Before: schemas lived in a Notion doc, copied into prompts weekly. After:

  1. Git-backed registry with CI tests: every schema must round-trip through provider adapters and validate golden completions.
  2. Run metadata schema_bundle_hash on each trace for replay.
  3. Shadow mode on schema bumps: validate production completions against vNext without executing tools.
  4. Semantic policy layer after schema gate (account ID must exist in session cache) — delegated to guardrails, not duplicated in prompts.
  5. Alert when extract_method=markdown_fence rate rises — signals model drift off tool mode.

Hard failures (HTTP 4xx from tools due to shape mismatch) went from 42% to 3.1% of commit steps. Remaining failures were true business rule rejections caught by policy, not parse noise.

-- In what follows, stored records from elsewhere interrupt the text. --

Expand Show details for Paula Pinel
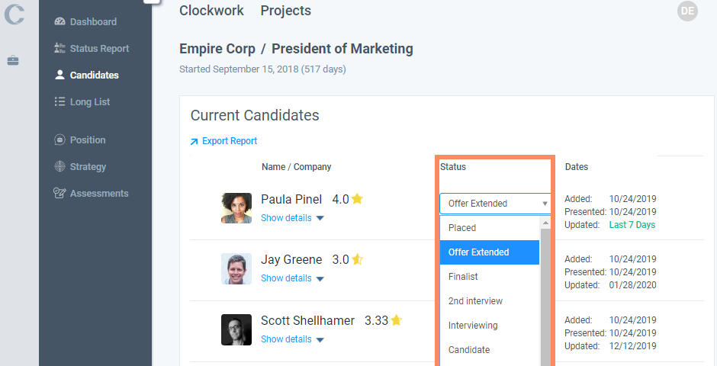Image resolution: width=717 pixels, height=366 pixels. (292, 218)
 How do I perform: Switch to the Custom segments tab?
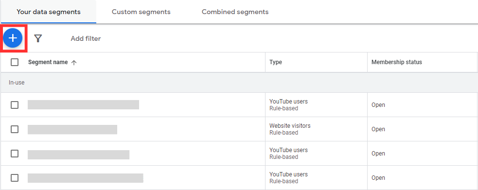click(141, 12)

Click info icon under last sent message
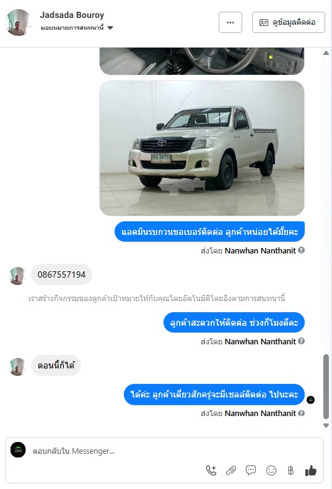301,413
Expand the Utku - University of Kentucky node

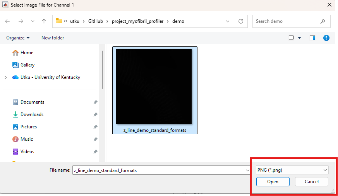[6, 77]
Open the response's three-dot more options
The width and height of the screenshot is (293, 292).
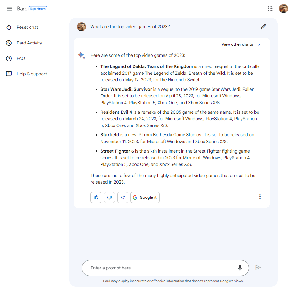click(x=260, y=197)
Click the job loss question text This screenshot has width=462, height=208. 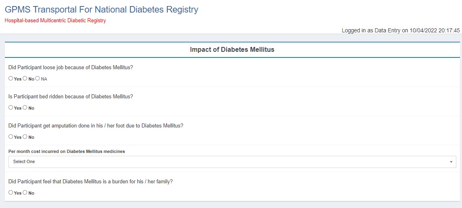point(71,68)
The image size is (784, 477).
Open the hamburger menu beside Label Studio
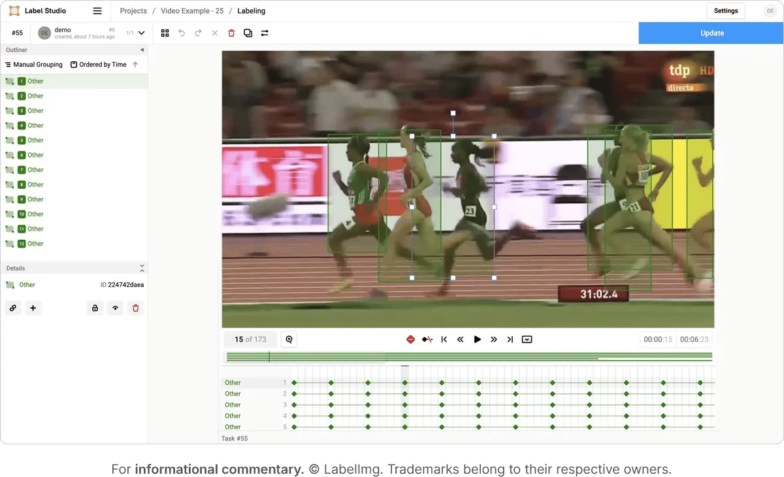[95, 10]
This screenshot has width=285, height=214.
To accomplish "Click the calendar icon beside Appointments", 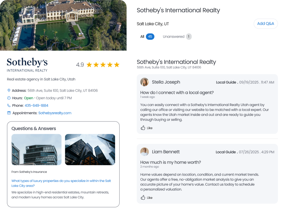I will 9,113.
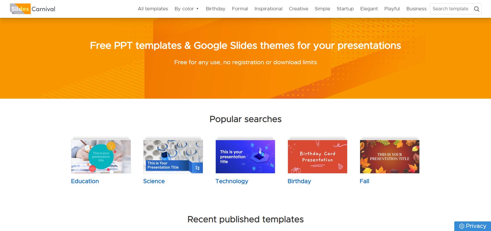Select the Startup menu item
The width and height of the screenshot is (491, 231).
tap(345, 9)
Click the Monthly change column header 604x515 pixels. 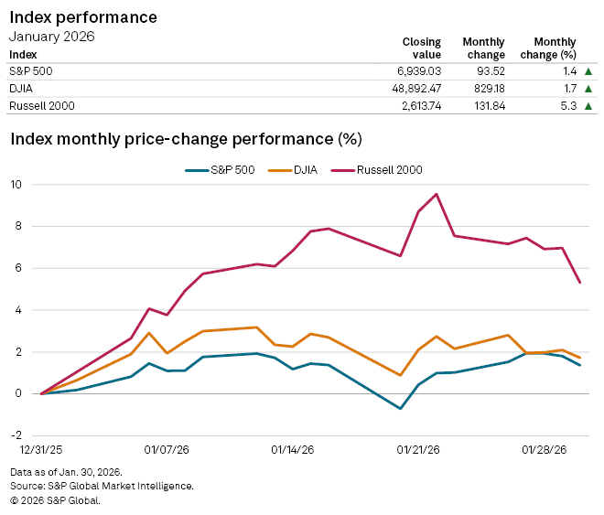(x=483, y=48)
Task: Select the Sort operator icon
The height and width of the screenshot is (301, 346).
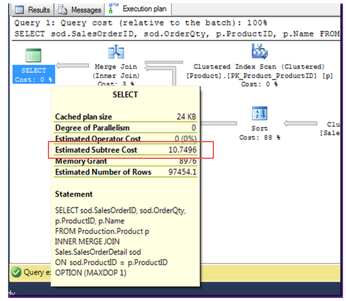Action: point(260,114)
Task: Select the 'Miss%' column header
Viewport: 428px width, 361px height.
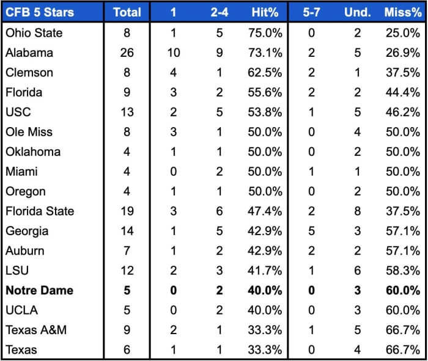Action: coord(402,12)
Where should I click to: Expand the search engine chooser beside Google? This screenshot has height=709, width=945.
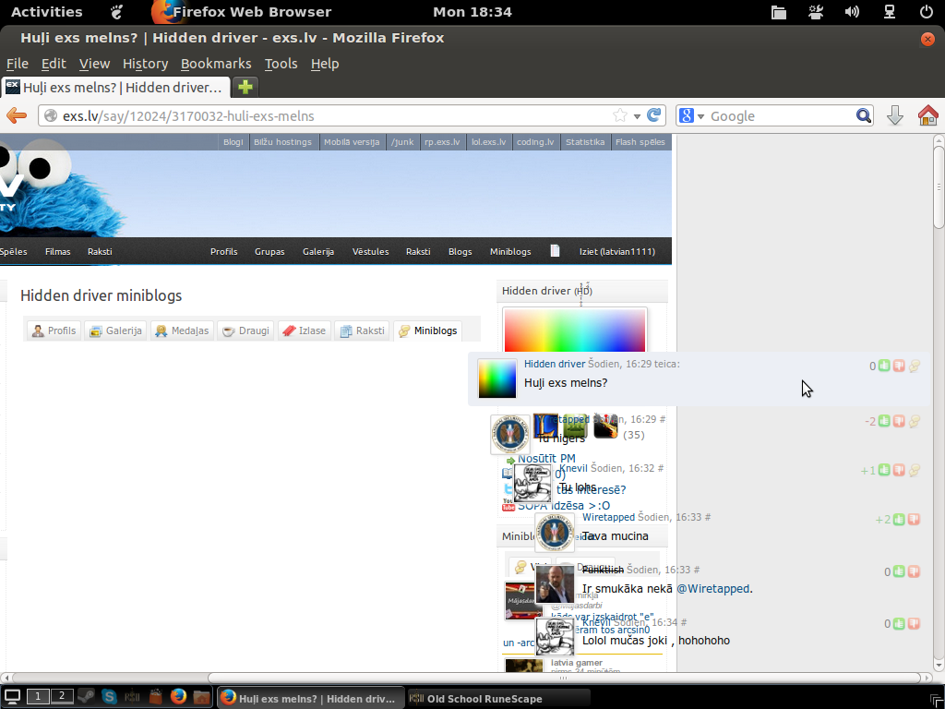691,115
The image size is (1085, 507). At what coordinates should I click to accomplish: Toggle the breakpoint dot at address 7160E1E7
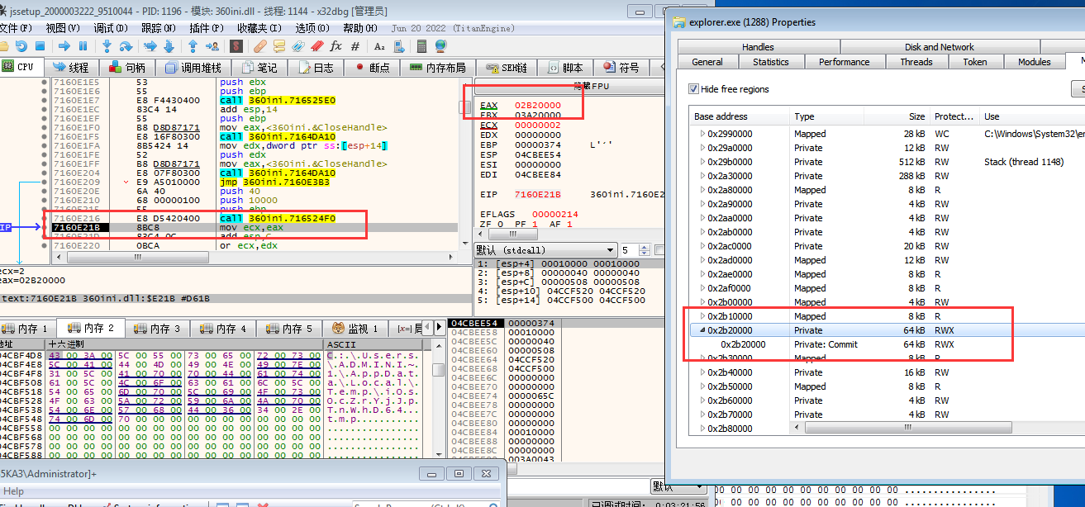pyautogui.click(x=44, y=101)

Decision table: pipeline vs alternatives

ApproachWhen it fitsProduction risk
Centralized schema pipeline (this guide) Multi-tool agents, vendor API integrations, regulated writes Low when registry is CI-tested and version-pinned
Prompt-only “return JSON” Prototypes, read-only demos, single-field extractions High — markdown wrappers, key drift, no version story
Regex / LLM-as-parser second pass Legacy models without structured modes Medium — doubles latency and cost; parser can hallucinate
Guardrails only (no registry) Adding policy on top of existing ad-hoc JSON Medium — validation without a single schema source still drifts

Pipelines complement guardrails: schema proves shape; policy proves truth. Pipelines complement reflection loops: critique prose quality; schemas gate executable payloads.

Common pitfalls

  • Duplicating schema in prompt and tool definition — they will diverge; generate prompt snippets from the registry.
  • Over-strict additionalProperties: false on evolving APIs — breaks forward compatibility; version instead of forbidding all extras.
  • Repair loops without error pointers — “invalid JSON” wastes tokens; pass AJV / Pydantic paths.
  • Coercing invalid enums to defaults — masks hallucination; reject and repair.
  • Logging full payloads with PII — redact before trace export; schema paths are enough for debug.
  • Skipping extraction metrics — rising fence-extraction rate means tool mode regressed before users notice.

Production checklist

  • Define canonical JSON Schema per tool/step with versioned IDs in a git-backed registry.
  • Generate provider tool definitions and prompt fragments from the registry in CI.
  • Pin external API version on each run; document bump procedure with shadow validation.
  • Select delivery mode per step: native structured > tool envelope > prompt-only.
  • Implement extract → parse → schema_validate with logged extraction method.
  • Cap repair attempts; feed validator errors with JSON Pointer paths.
  • Wire schema failures into structured tool-error observations for the agent loop.
  • Attach schema_bundle_hash to traces for replay and incident triage.
  • Alert on parse-failure rate and markdown-fence extraction spikes per tool.
  • Hand off validated objects to semantic policy gates before irreversible commits.

Key takeaways

  • Agent structured output needs a pipeline, not a prompt footnote — registry, delivery mode, extract, validate, and repair are separate stages.
  • One canonical schema per tool version feeds prompts, provider APIs, parsers, and guardrails; duplication is the main source of production drift.
  • Native JSON schema modes reduce repair cost, but tool envelopes and post-hoc validation still need the same registry and normalize rules.
  • Harbor CRM cut hard tool failures from 42% to 3.1% by version-pinning vendor APIs and CI-testing schema adapters.
  • Split large actions into smaller typed steps; mega-schemas and prose handoffs between subagents compound parse failure rates.